Dívida negativa em trocas de carros atinge níveis preocupantes nos EUA

Dívida negativa em trocas de carros: relatório Edmunds alerta sobre riscos A. Krivonosov

Relatório da Edmunds revela que dívida negativa em trocas de carros supera US$ 7.200 em média, com 29,3% das trocas em condições subaquáticas. Saiba os riscos.

Um novo relatório da Edmunds revela uma tendência preocupante: cada vez mais americanos trocam seus veículos sem perceber que estão afundando em dívida negativa.
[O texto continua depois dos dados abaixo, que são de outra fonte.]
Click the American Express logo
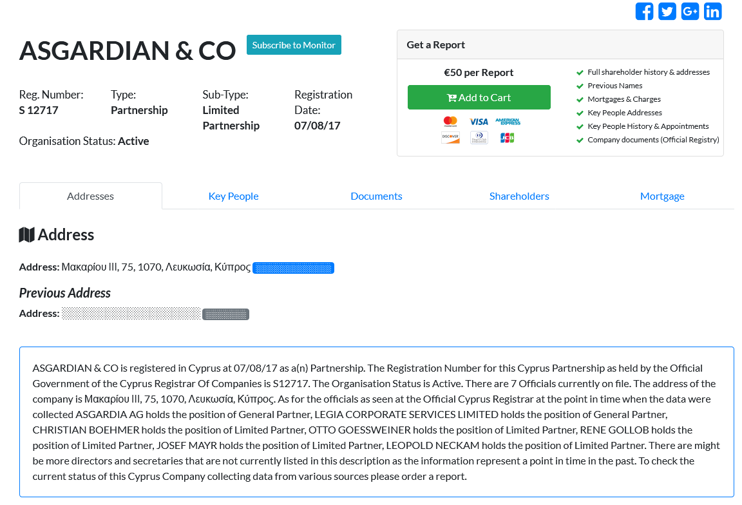Image resolution: width=742 pixels, height=505 pixels. pos(508,121)
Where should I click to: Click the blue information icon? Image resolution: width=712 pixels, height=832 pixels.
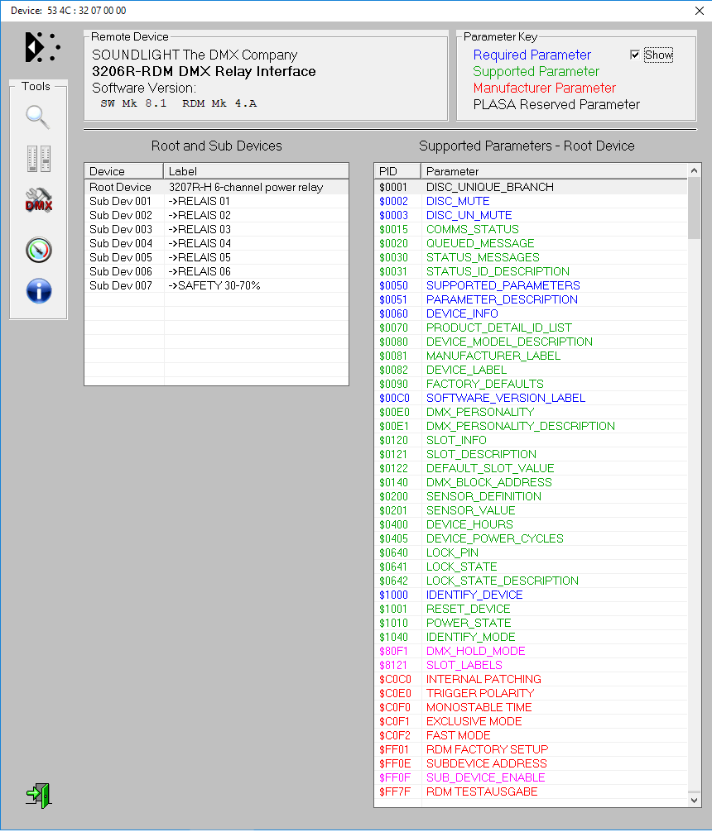click(39, 290)
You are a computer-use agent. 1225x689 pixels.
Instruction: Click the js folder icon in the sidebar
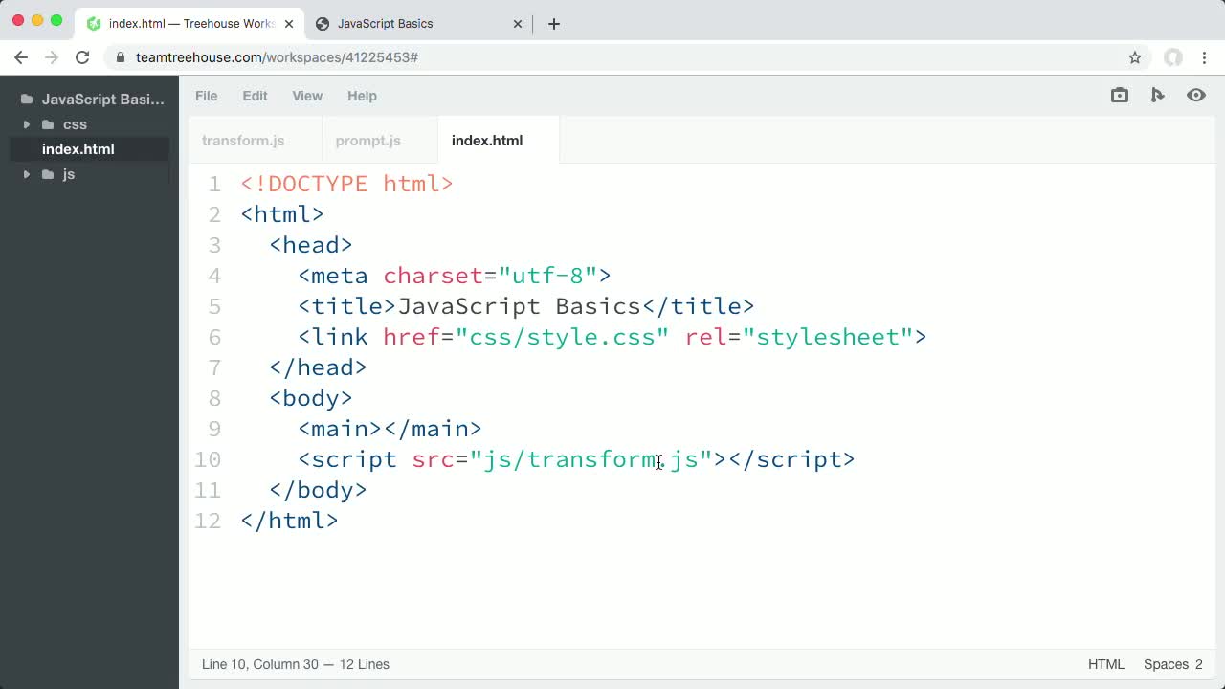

Em média, essa dívida ultrapassa US$ 7.200, e para um quarto dos proprietários, chega a valores de cinco dígitos.

Motoristas Ficam Submersos em Dívidas

No final de 2025, 29,3% das trocas ocorreram em condições "subaquáticas"—quando o saldo restante do empréstimo supera o valor atual do carro. Essa é a taxa mais alta desde 2021. O problema é especialmente grave para quem comprou veículos durante a escassez e os preços recordes, apenas para enfrentar uma depreciação acelerada agora.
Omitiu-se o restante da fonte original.